Code Specialization Literature Survey

Michael E. Locasto

Introduction

This area sketch/literature survey represents what I've learned recently about code specialization and optimization as well as providing a reading list for further research into problem specifics. I've downloaded a few of the papers {pebble.ps,coprocessor.ps,valuespec.ps,paige.ps} and plan to read them more fully.

Overview

In general, there are "three approaches to providing performance guarantees in algorithm design: we can randomize, amortize, or optimize."

"A randomized algorithm introduces random decision making into the algorithm itself, to reduce dramatically the chance of a worst-case scenario."

"An amortization approach is to do extra work at one time to avoid more work later, to be able to provide guaranteed upper bounds on the average per-operation cost."

"An optimization approach is to take the trouble to provide performance guarantees for every operation. Various methods...require that we maintain some strutural information."
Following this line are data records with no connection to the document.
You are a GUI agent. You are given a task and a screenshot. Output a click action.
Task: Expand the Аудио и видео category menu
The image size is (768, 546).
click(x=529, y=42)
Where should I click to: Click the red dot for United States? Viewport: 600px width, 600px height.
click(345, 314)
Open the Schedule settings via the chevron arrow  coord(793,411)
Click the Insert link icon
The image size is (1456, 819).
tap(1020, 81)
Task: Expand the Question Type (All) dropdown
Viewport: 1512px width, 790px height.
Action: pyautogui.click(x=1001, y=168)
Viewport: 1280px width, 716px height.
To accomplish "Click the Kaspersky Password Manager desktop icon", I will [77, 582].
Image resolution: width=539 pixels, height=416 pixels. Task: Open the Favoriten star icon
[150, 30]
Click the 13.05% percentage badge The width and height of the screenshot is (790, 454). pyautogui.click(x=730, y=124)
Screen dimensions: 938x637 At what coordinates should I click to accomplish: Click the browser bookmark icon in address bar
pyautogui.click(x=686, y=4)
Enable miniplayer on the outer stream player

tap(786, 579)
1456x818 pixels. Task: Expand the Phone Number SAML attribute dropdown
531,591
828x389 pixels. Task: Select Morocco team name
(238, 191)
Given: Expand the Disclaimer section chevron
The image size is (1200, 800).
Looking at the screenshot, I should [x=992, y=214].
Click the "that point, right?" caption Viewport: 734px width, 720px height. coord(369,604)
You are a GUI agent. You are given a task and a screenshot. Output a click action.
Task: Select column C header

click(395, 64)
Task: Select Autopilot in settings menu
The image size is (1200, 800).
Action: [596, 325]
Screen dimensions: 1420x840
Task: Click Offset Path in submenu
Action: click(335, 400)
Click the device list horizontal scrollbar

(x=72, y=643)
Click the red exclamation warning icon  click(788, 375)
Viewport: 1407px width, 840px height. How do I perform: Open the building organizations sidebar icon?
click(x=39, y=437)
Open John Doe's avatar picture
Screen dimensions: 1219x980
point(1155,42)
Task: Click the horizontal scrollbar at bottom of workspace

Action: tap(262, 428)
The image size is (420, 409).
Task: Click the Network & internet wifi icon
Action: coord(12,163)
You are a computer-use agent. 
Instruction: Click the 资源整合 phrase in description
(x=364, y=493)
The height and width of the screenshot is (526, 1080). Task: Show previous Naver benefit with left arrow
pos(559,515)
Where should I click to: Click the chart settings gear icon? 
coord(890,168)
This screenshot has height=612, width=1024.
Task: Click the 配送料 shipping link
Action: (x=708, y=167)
[Algorithms in C++, Robert Sedgewick]

Several strategies and methods for manually optimizing source code are:

algebraic and logical expression manipulation
recursion elimination
reduce method call overhead
reduce implicit string concatenation (esp Java)
incur cost during startup if there is a stable lifecycle (pool creation, configuration reading)

[Data Structures in Java, Thomas A. Standish]

Related Terms

invariants

code specialization

compiler optimization

code obsfuscation

memoization

promotion & accumulation

maintaining and strengthening loop invariants

principled strength reduction

partial evaluation

finite differencing

data structure selection

JIT compilation

lazy evaluation

transformational programming

Invariant: A rule, such as the ordering of an ordered list or heap, that applies throughout the life of a data structure or procedure. Each change to the data structure must maintain the correctness of the invariant. [Dictionary.com]

Invariant: An invariable quantity; specifically, a function of the coefficients of one or more forms, which remains unaltered, when these undergo suitable linear transformations. --J. J. Sylvester. [Dictionary.com]

Transformational programming is the process of refactoring code to improve the performance of algorithms by applying a knowledge of general programming principles, the underlying architecture, or improvements in the algorithm. [Data Structures in Java, Thomas A. Standish]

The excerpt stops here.